We now have trench warfare on the Miers nomination between two opposing armies, both conservative.
In one set of trenches, machine guns blazing away, are National Review, The Wall Street Journal, The Weekly Standard, conservative columnists led by Michelle Malkin, anonymous Judiciary Committee staff members and many constitutional law theorists.
In the opposite trenches sit evangelical leaders such as Chuck Colson, James Dobson and Jay Sekulow, bloggers led by Hugh Hewitt, White House staff members, law professors Ken Starr and Lino Graglia, and many lawyers in private practice.
From each side comes an occasional sortie, yet barring sensational developments we should expect little movement until next month's Judiciary Committee hearings. Meanwhile, liberals are smiling as conservatives attack each other.

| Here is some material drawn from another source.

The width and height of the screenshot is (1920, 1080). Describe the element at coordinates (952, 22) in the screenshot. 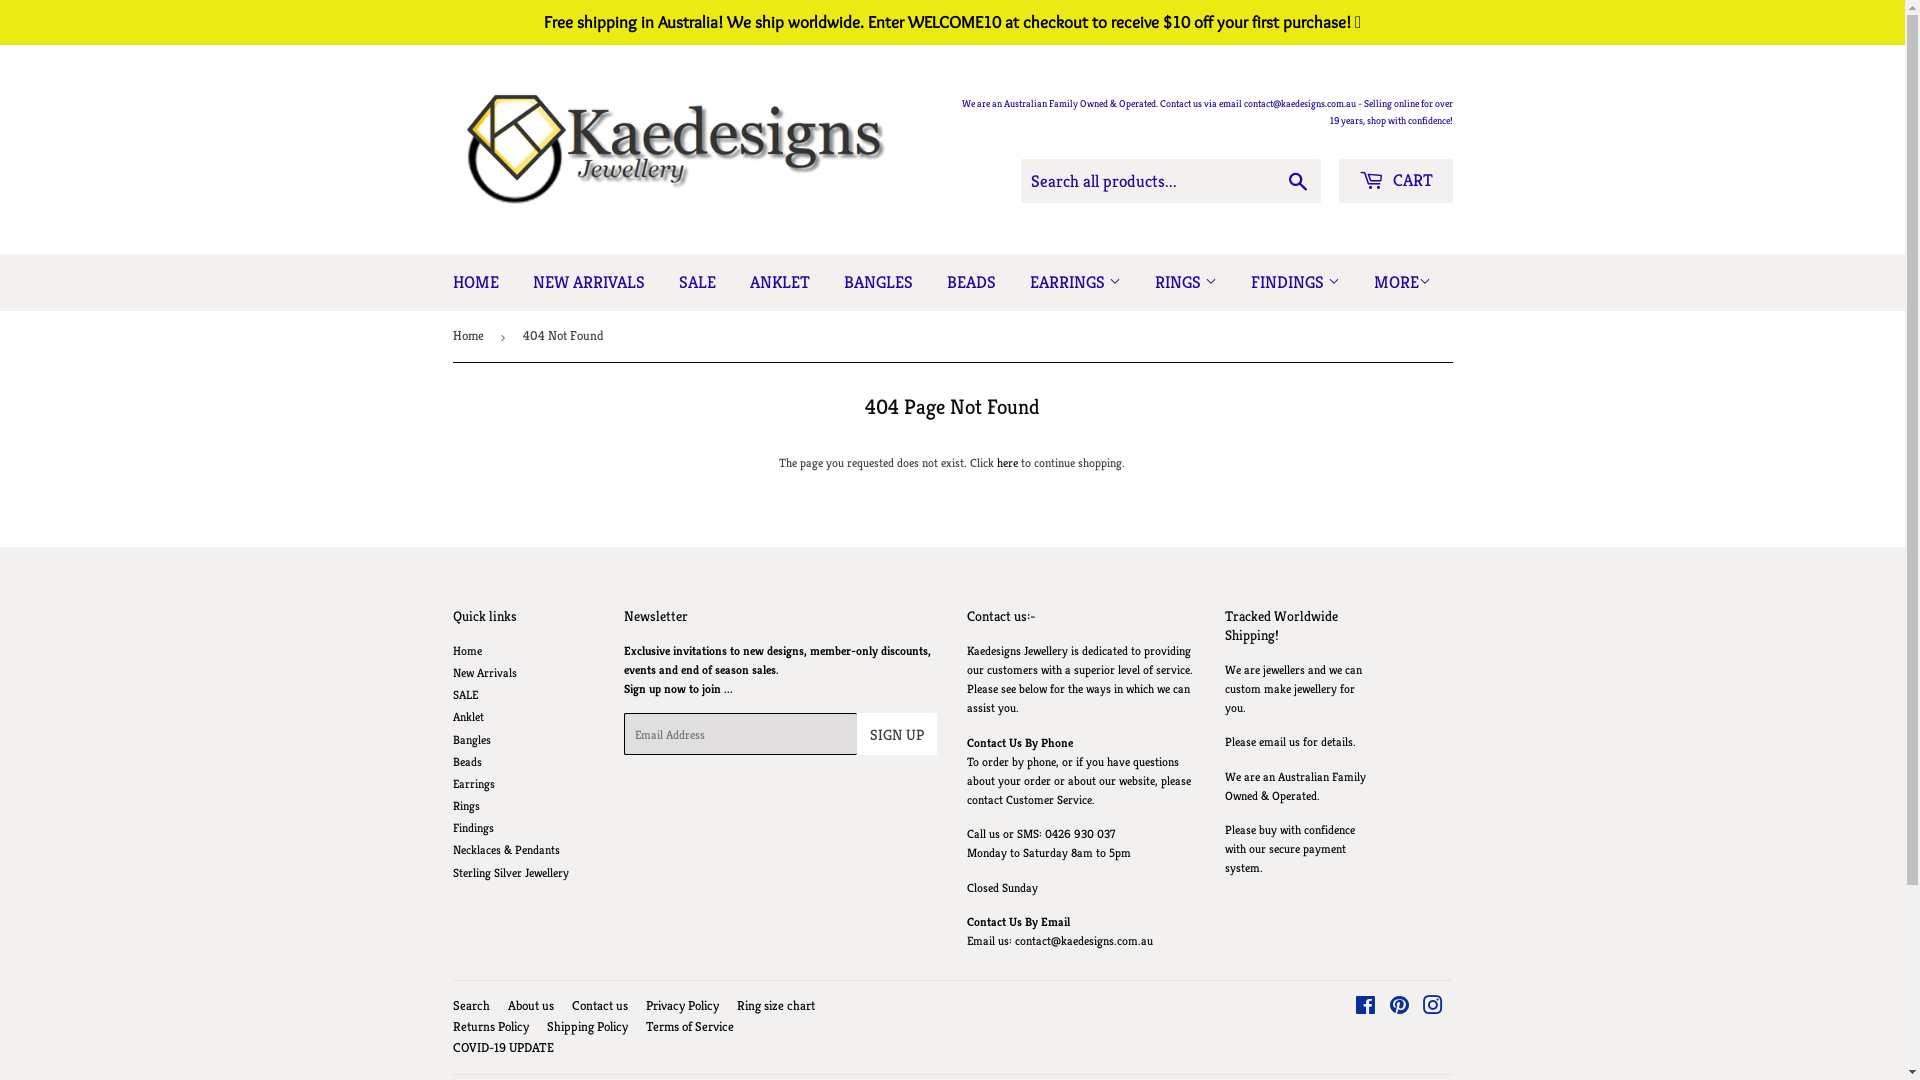

I see ` ` at that location.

Here are two key questions in the dispute: Should a Supreme Court justice be a constitutional law theorist, or is practical experience as a lawyer equally important? Since the conservative goal is to reduce Supreme Court imperialism, is the most trustworthy person for a life appointment someone who has written in favor of judicial humility or someone whose humility President Bush and others have observed firsthand over the years?
Another key question involves religion. Some say any questions about a nominee's religion create a "religious test" for office, which is forbidden by a clause in Article VI of the Constitution. (The Founders included that clause to forbid an equivalent of the British practice of requiring all monarchs to receive Anglican communion.)
Since justices taking office do swear or affirm that they will faithfully perform their duties "so help me God," it seems appropriate to ask nominees whether their beliefs will help or hinder them in fulfilling that oath. (Biblical religion certainly helps by teaching believers to side with neither rich nor poor, to pay no heed to flattery and to obey authority -- in this case the Constitution -- placed over us.)
Here's where I stand: As a professor, I've learned to be skeptical about theorists and to value practical experience. I don't know Harriet Miers, but I've heard very positive things about her from trustworthy people. Her character seems exemplary, and I'm not worried that her degrees are "only" from SMU. I've studied and taught at Yale and Princeton, so I'm unimpressed by ivy and concerned more with arrogance: Intelligence without humility is a big part of the Supreme Court's problem.